Pollen grains embody the male partners in sexual reproduction. They are generally shed in a desiccated condition and their moisture level is less than 20%. At the time of shedding, pollen grains are either two-celled – a large vegetative cell enclosing a generative cell; or three-celled – a vegetative cell and two sperm cells formed by the division of the generative cell. There is considerable variation in the size and shape of pollen grains (Erdtman 1966; Moore and Webb 1978; Iwanami et al. 1988; Faegri and Iversen 1989; Cresti et al. 1992). Although a majority of pollen grains are spherical, in some marine angiosperms, such as Amphibolis and Zostera, they are filiform (up to 5 mm) (Ducker et al. 1978). The wall of the pollen grain is made up of two layers: an outer, acetolysis-resistant exine composed of sporopollenin and an inner pectocellulosic intine. One of the conspicuous structural features of pollen grains is the ornamentation of the wall formed by the outer part of the exine (Cresti et al. 1992).

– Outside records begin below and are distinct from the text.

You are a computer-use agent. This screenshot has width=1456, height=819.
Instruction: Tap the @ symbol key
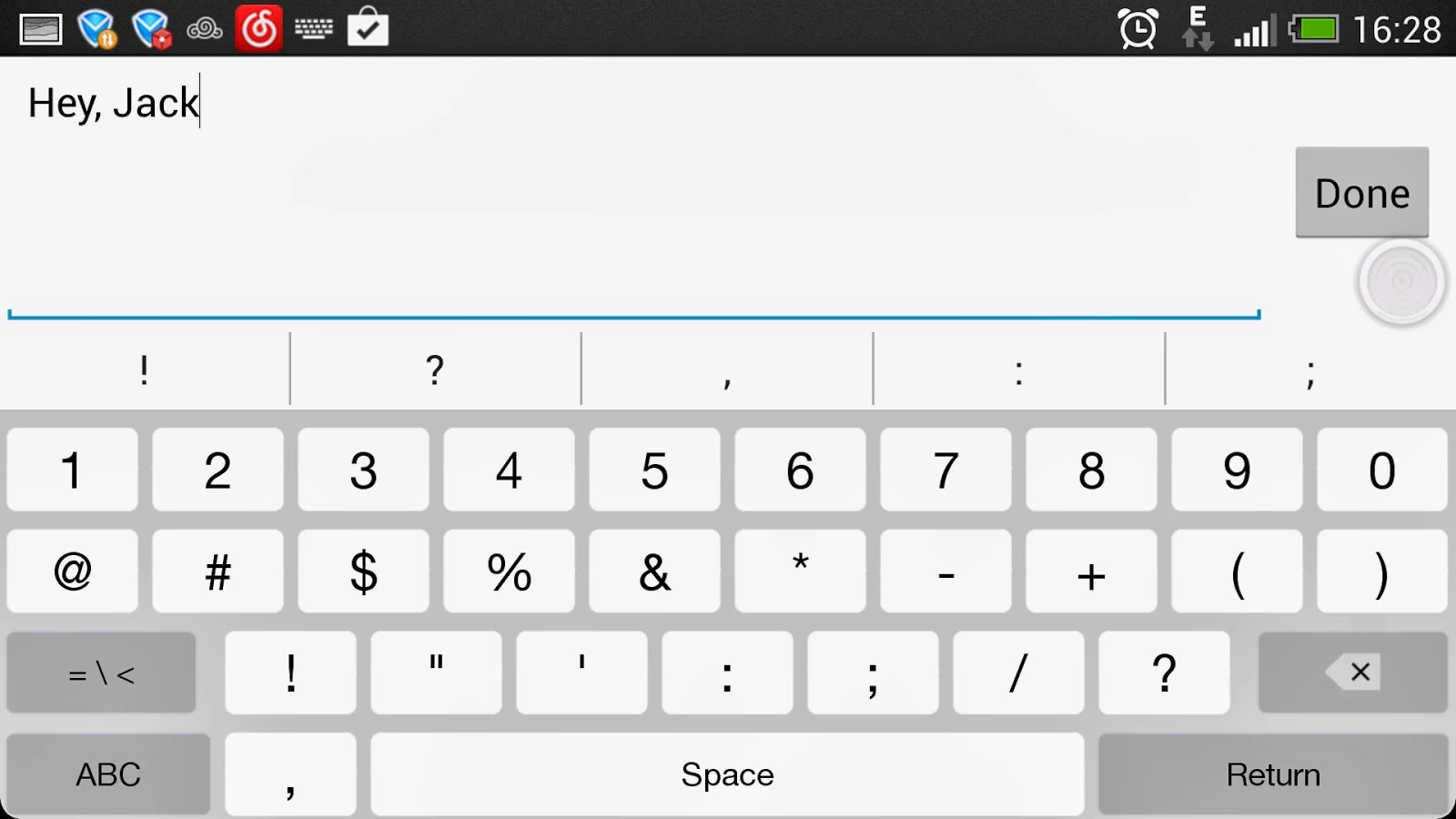tap(72, 571)
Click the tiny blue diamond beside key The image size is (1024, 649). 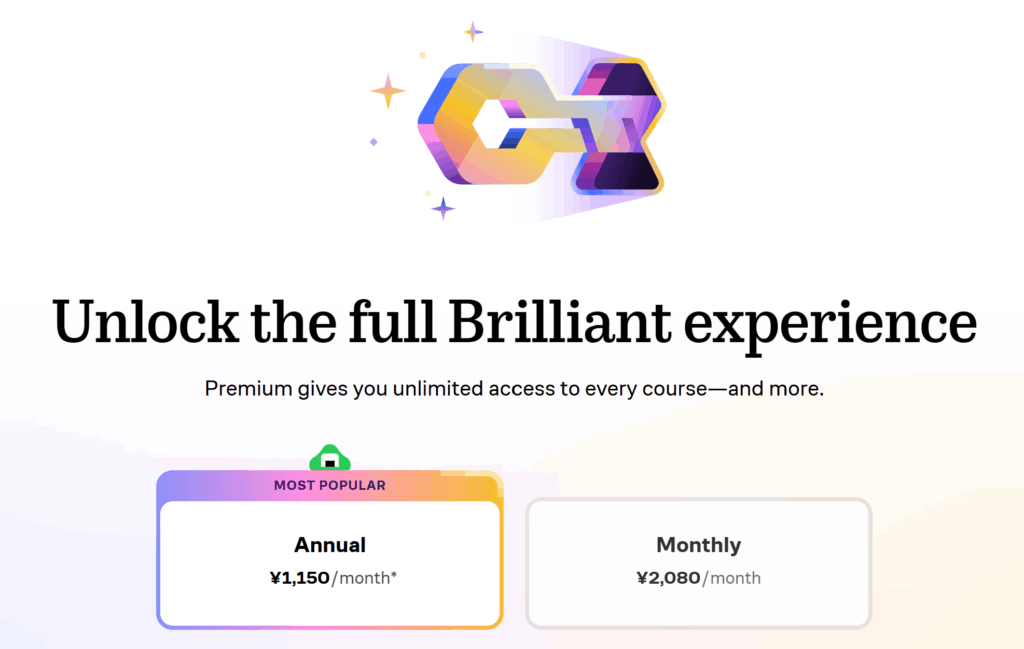[x=374, y=142]
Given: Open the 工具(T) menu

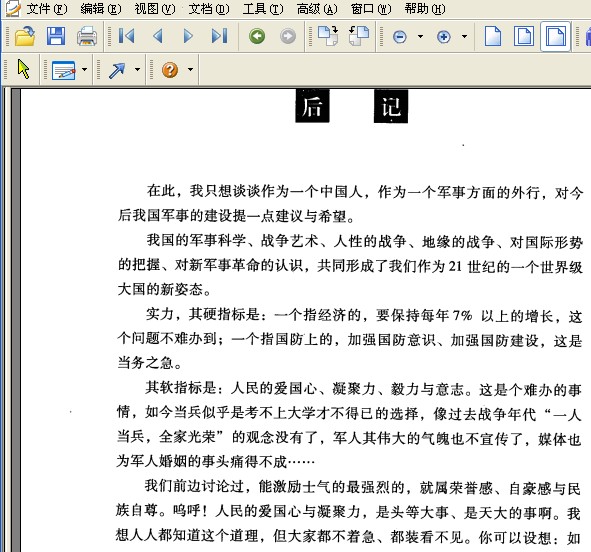Looking at the screenshot, I should click(263, 8).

Pollen biology involves a comprehensive understanding of the structural and functional aspects of pollen grains. The main function of the pollen is to discharge male gametes in the embryo sac for fertilization and for subsequent seed and fruit development. This function depends on the successful completion of a number of sequential events. The following are considered the major events in pollen biology:

• Pollen development

• Free dispersed phase

• Pollination

• Pollen–pistil interaction

• Fertilization

Pollen grains develop inside the anther and are dispersed by dehiscence of the anther. After dispersal, pollen grains remain as independent functional units and are exposed to the prevailing environmental conditions for varying periods.